A block of data:
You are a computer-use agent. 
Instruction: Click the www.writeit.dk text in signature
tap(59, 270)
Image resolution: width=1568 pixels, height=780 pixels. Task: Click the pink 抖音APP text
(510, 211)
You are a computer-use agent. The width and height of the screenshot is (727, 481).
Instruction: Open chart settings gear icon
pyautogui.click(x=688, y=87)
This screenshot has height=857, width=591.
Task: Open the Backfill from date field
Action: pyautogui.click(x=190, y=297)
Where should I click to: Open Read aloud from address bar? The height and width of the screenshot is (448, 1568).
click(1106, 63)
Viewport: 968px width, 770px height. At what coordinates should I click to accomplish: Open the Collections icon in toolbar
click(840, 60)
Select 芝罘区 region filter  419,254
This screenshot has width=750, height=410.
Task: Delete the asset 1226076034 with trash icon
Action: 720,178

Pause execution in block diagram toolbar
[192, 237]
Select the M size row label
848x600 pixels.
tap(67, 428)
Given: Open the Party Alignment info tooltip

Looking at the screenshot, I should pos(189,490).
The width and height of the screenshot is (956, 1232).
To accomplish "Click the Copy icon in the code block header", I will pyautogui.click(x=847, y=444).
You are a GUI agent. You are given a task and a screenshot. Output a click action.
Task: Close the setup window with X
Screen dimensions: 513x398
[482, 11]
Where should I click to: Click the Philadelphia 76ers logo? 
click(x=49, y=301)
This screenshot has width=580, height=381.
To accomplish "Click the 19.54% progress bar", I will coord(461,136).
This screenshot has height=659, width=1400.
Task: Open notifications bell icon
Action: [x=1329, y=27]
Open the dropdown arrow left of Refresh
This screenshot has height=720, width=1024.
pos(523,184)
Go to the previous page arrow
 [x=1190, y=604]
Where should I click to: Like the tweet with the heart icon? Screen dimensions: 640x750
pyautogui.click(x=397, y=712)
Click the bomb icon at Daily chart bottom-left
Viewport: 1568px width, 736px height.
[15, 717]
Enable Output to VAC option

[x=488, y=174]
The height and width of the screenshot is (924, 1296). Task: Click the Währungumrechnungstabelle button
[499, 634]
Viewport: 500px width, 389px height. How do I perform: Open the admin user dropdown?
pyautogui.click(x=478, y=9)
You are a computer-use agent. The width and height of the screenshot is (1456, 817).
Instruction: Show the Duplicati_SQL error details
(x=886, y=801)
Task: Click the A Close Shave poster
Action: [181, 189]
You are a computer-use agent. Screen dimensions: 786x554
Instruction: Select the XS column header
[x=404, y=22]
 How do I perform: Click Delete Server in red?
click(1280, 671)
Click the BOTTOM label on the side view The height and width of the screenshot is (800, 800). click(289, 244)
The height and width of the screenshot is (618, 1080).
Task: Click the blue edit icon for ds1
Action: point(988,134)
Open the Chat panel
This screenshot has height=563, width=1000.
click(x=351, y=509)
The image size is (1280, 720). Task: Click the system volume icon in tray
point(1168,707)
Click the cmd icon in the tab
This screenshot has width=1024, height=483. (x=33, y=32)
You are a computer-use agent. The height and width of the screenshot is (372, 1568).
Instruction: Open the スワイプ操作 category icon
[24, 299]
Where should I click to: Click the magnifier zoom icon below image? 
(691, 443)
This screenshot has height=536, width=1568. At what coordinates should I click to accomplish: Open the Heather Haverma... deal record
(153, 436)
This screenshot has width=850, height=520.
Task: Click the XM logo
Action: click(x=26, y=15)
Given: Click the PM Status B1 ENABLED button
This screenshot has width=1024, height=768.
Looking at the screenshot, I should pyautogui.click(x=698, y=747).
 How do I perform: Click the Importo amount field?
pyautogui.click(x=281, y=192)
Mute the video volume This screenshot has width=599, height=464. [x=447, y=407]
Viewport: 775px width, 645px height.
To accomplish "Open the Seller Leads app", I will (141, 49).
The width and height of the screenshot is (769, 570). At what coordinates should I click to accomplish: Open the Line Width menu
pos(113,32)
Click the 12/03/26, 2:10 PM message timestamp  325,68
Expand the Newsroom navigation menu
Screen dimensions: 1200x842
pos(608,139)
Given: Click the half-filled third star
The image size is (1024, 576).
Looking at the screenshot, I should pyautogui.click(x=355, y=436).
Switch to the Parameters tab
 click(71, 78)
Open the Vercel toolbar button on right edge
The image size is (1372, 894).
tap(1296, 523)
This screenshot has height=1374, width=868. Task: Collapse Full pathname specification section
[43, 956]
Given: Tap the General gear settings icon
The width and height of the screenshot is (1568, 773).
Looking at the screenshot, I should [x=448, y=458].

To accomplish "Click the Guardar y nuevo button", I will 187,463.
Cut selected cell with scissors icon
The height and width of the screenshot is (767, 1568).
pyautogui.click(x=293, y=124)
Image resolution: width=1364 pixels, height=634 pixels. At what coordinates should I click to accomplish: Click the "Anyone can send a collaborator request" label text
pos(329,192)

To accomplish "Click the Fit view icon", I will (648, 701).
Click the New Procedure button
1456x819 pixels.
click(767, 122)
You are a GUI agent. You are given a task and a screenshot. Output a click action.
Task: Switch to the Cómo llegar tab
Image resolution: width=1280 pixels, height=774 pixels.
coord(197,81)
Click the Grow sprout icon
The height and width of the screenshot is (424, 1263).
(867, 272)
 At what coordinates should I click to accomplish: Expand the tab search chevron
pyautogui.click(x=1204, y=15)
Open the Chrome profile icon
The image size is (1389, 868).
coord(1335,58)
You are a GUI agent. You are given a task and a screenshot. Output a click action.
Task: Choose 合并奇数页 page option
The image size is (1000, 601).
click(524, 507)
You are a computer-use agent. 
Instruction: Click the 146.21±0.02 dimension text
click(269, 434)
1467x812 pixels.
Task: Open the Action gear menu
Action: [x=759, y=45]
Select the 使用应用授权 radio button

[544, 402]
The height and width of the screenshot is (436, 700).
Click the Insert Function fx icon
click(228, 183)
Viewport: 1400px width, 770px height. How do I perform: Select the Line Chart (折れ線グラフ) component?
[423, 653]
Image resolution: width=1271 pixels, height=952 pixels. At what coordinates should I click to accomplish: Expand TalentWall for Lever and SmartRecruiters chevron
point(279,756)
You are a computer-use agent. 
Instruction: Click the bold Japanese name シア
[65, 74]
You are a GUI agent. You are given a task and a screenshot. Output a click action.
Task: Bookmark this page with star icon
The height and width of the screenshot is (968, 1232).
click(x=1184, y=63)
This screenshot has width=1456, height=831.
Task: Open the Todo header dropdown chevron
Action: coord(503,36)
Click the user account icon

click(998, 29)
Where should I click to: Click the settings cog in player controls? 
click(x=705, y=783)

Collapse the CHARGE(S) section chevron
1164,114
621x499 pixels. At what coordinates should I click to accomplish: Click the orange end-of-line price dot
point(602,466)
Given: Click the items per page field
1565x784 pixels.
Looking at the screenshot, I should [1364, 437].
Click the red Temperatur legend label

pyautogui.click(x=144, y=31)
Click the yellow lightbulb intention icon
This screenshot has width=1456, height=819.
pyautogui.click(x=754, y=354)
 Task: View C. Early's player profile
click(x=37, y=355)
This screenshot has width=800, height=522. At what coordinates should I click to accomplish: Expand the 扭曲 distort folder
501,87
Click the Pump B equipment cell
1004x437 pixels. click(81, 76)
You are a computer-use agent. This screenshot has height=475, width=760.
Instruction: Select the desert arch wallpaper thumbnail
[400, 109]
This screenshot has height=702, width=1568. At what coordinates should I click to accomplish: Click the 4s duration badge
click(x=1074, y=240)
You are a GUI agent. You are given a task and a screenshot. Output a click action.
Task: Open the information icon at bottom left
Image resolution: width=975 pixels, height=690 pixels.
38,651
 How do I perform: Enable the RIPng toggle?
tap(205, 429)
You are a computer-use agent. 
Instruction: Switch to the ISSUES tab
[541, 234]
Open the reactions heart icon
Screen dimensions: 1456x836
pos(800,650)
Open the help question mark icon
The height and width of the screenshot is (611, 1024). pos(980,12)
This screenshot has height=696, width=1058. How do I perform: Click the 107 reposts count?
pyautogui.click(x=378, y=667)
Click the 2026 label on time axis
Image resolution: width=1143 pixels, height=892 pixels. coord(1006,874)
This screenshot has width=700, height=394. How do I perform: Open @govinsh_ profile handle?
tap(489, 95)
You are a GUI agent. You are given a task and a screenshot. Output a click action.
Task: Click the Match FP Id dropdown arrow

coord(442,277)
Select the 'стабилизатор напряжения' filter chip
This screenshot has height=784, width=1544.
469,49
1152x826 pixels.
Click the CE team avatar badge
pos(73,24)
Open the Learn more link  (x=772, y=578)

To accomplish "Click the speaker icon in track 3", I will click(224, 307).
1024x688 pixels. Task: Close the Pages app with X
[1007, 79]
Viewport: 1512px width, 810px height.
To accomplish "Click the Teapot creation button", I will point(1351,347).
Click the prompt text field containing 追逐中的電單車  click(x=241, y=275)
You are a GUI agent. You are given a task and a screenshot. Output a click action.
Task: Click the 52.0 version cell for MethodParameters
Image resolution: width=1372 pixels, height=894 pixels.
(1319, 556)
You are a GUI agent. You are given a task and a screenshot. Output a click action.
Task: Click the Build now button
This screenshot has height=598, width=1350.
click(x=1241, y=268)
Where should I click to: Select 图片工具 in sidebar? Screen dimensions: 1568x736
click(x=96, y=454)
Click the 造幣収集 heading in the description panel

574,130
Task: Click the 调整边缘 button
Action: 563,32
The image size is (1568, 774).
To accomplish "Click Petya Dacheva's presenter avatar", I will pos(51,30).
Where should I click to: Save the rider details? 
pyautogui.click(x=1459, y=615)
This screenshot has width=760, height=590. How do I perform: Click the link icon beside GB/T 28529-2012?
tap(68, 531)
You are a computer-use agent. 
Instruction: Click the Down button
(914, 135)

§ Work to complete:
Copy out the lines of the data above word for word, starting at the line that contains "The height and width of the screenshot is (436, 700)." and ending at the line that contains "click(998, 29)", with both of those lines included.

§ Solution to this exercise:
The height and width of the screenshot is (436, 700).
Click the Insert Function fx icon
click(228, 183)
Viewport: 1400px width, 770px height. How do I perform: Select the Line Chart (折れ線グラフ) component?
[423, 653]
Image resolution: width=1271 pixels, height=952 pixels. At what coordinates should I click to accomplish: Expand TalentWall for Lever and SmartRecruiters chevron
point(279,756)
You are a computer-use agent. 
Instruction: Click the bold Japanese name シア
[65, 74]
You are a GUI agent. You are given a task and a screenshot. Output a click action.
Task: Bookmark this page with star icon
The height and width of the screenshot is (968, 1232).
click(x=1184, y=63)
This screenshot has width=1456, height=831.
Task: Open the Todo header dropdown chevron
Action: coord(503,36)
Click the user account icon

click(998, 29)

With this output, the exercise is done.